C’est toujours l’émoi qui prédomine au campus social de l’Université Cheikh Anta Diop 72 heures après le suicide de Cheikh. Pour des raisons non encore élucidées, le boutiquier, que bon nombre d’étudiants appréciaient pour sa sympathie et sa sociabilité, s’est donné la mort dans son échoppe à l’aide d’un couteau.
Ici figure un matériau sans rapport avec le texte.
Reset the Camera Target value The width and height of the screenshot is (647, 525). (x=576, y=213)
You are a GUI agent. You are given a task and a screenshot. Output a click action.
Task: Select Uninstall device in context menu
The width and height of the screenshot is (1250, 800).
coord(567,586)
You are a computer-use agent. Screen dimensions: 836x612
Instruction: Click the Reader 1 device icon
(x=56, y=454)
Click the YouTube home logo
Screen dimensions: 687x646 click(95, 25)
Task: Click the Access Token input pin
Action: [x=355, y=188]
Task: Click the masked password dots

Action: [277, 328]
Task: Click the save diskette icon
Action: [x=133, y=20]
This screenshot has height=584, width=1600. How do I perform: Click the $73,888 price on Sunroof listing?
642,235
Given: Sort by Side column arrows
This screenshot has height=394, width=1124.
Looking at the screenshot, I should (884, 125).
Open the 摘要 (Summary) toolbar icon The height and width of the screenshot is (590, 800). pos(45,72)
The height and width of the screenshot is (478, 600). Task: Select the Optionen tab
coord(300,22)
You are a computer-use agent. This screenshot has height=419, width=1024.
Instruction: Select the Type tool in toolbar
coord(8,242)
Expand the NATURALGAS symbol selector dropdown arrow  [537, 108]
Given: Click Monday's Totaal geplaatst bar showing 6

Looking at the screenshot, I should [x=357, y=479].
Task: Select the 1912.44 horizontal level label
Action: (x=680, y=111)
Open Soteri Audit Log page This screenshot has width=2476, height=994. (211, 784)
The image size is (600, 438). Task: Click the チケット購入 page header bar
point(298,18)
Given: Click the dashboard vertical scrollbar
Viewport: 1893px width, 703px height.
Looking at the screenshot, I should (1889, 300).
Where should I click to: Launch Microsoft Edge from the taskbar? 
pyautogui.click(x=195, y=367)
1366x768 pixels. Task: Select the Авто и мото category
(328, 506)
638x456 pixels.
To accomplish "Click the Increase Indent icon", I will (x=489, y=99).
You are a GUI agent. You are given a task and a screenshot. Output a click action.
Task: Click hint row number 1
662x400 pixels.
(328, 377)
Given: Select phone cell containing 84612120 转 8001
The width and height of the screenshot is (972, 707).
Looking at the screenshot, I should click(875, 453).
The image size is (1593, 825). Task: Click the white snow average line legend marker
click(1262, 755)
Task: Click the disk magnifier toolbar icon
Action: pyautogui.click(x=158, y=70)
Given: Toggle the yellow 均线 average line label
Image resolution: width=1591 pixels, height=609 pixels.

« Une triste nouvelle » qui touche tout le campus social de l’UCAD
Au campus social de l’Ucad, on tarde encore à se remettre du terrible suicide du boutiquier nommé Cheikh jeudi soir. Un calme inhabituel règne dans les environs immédiats du lieu où s’est produit l’effroyable fait. En effet jeudi, vers les coups de 22 heures, le très apprécié des étudiants a préféré se donner la mort dans sa boutique, dans des conditions non encore élucidées. D’après certains témoignages, Cheikh est passé à l’acte qui lui sera fatal juste après avoir reçu un coup de téléphone. Beaucoup pensent que le contenu de la conversation qu’il a reçue juste avant n’est pas étranger à son acte. C’est peu après son évacuation qu’il a rendu l’âme. Mais le mystère reste encore total, même dans son entourage immédiat. « Je suis totalement meurtri par cette triste nouvelle. J’ai su ce qui s’est passé en rentrant hier de mon jogging quotidien, et ma surprise fut grande lorsque j’ai vu une foule impressionnante devant nos deux boutiques », témoigne O.B son voisin de palier. « C’est par la suite qu’on m’a appris que mon voisin Cheikh venait de se donner la mort juste après avoir reçu ou émis un appel téléphonique » poursuit-t-il. L’ayant connu très sympathique et convivial, Babacar Sakho, pensionnaire du pavillon I regrette que ce boutiquier qu’il a connu dès les premiers de la rentrée, ait opté d’écourter sa vie. « Quand on est commerçant ici au campus on est forcément connu de beaucoup de gens, ce qui explique l’ampleur de cette terrible nouvelle » conclut-il.
Le mystère sur les raisons de ce suicide
Au pavillon M où il comptait une clientèle non négligeable qui fréquentait en permanence sa boutique, c’est toujours l’incompréhension de l’acte. On continue de se poser la question de savoir ce qui a bien pu conduire « Kheuch », comme l’appelait affectueusement certains étudiants, à se suicider. « Je connais Cheikh depuis que je suis devenu bachelier. J’ai l’habitude de fréquenter sa boutique les soirs après le diner le temps de boire un gobelet de café. Je n’arrive toujours pas à croire qu’il s’est réellement…voilà », témoigne avec émotion Amadou Sylla. « La devanture de sa boutique était toujours un lieu d’intenses discussions même avec nos camarades étudiants maghrébins. A ses fidèles clients il n’hésitait pas à accorder du crédit jusqu’à ce qu’ils perçoivent leur bourse à la fin du mois, mieux il acceptait de satisfaire nos besoins contre des tickets de restaurant » se rappelle Ibrahima Diop, étudiant à la Faculté des Sciences juridiques et politiques.
D’après des témoignages, Cheikh était un fervent mouride. Son poste radio était en permanence calé sur la fréquence de Lamp Fall fm pour écouter les sermons et les khassaîdes du fondateur du mouridisme Cheikh Ahmadou Bamba. Une enquête est déjà ouverte par la police du Point E pour déterminer les vrais motifs de ce suicide.